Do not become a victim of a malign Chinese ‘mission’
Western companies are now being targeted by APT41 as it tries to help China move its economy toward higher value products and services, including IT, Robotics, energy efficiency, electric vehicles, aerospace equipment,
Chinese cyber-espionage group APT41 has been attacking organisations worldwide by exploiting vulnerabilities in popular business applications and devices from companies such as Cisco, Citrix and Zoho, recently seriously warned FireEye researchers.

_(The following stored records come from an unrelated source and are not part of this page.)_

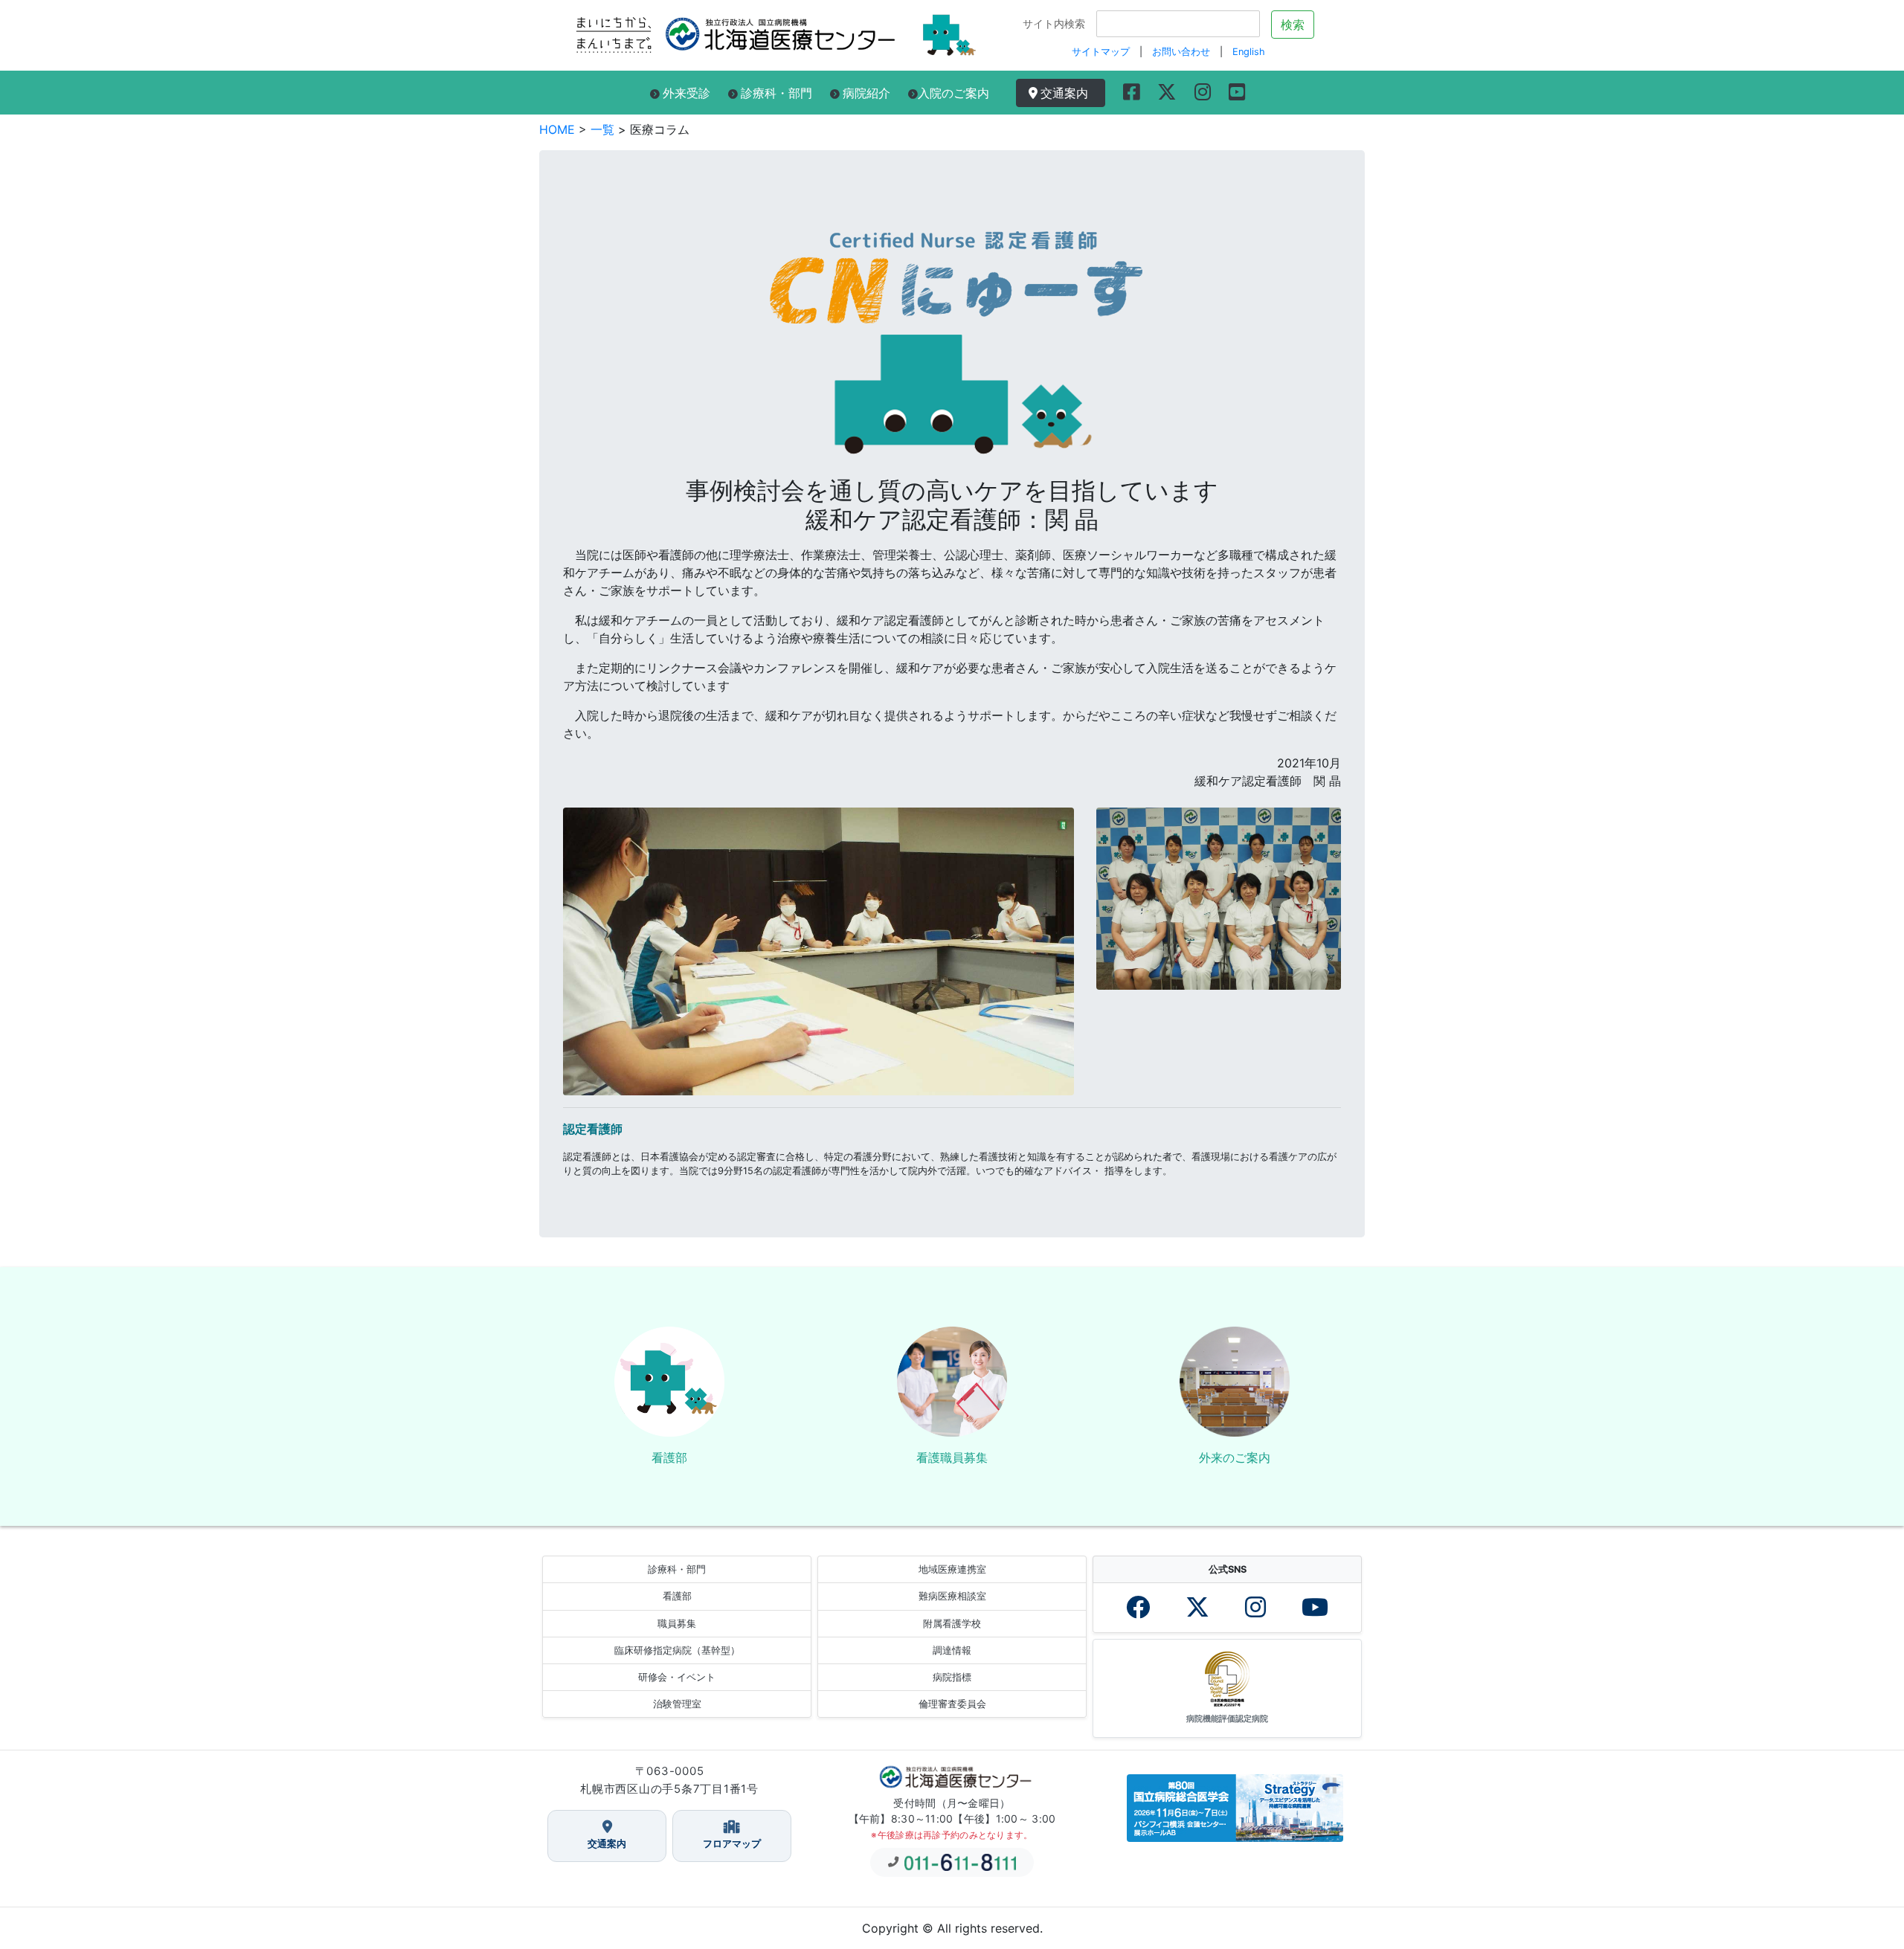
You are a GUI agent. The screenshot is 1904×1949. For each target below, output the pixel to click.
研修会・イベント (676, 1677)
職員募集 (676, 1623)
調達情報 (952, 1650)
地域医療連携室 (952, 1569)
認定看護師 (593, 1128)
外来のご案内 (1234, 1457)
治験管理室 (677, 1704)
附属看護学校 (952, 1623)
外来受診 (686, 93)
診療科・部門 (776, 93)
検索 (1293, 24)
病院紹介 (866, 93)
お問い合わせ (1181, 51)
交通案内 (1068, 93)
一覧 (602, 129)
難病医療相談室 (952, 1596)
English (1248, 51)
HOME (557, 129)
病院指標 (952, 1677)
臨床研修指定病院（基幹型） (677, 1650)
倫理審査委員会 (952, 1704)
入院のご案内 (953, 93)
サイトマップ (1101, 51)
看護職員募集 (952, 1457)
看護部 (669, 1457)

The Covid-19 lockdown in China seems to, sadly, have had little effect on the operations of the threat group, but its target organisations are now of course at a greater risk because of its IT staff working remotely. The recent rush to remotely working employees has unfortunately left business applications without the added protection offered by office firewalls.
“Between 20 January and 11 March, FireEye observed APT41 attempt to exploit vulnerabilities in Citrix NetScaler/ADC, Cisco routers, and Zoho ManageEngine Desktop Central at over 75 FireEye customers,” said the FireEye report. FireEye lists the attack as the broadest campaign by a Chinese cyber-espionage actor recorded recently.
“Countries we’ve seen targeted include Australia, Canada, Denmark, Finland, France, India, Italy, Japan, Malaysia, Mexico, Philippines, Poland, Qatar, Saudi Arabia, Singapore, Sweden, Switzerland, UAE, UK and USA,” explained the report.
The industries targeted are banking & finance, construction, government, healthcare, high technology, higher education, legal, manufacturing, media, non-profit, oil & gas, petrochemical, pharmaceutical, real estate, telecommunications, transportation, travel, and utility.
“It’s not clear if APT41 scanned the Internet and attempted exploitation en masse or selected a subset of specific organisations to target, but the victims appear to be more targeted in nature,” the report went on to say.
APT41, also known as MISSION2025, is believed to be a Chinese state-sponsored threat actor, perhaps working for or on behalf of the Chinese government, warned Masahiro Yamada, associate vice president threat research at CYFIRMA.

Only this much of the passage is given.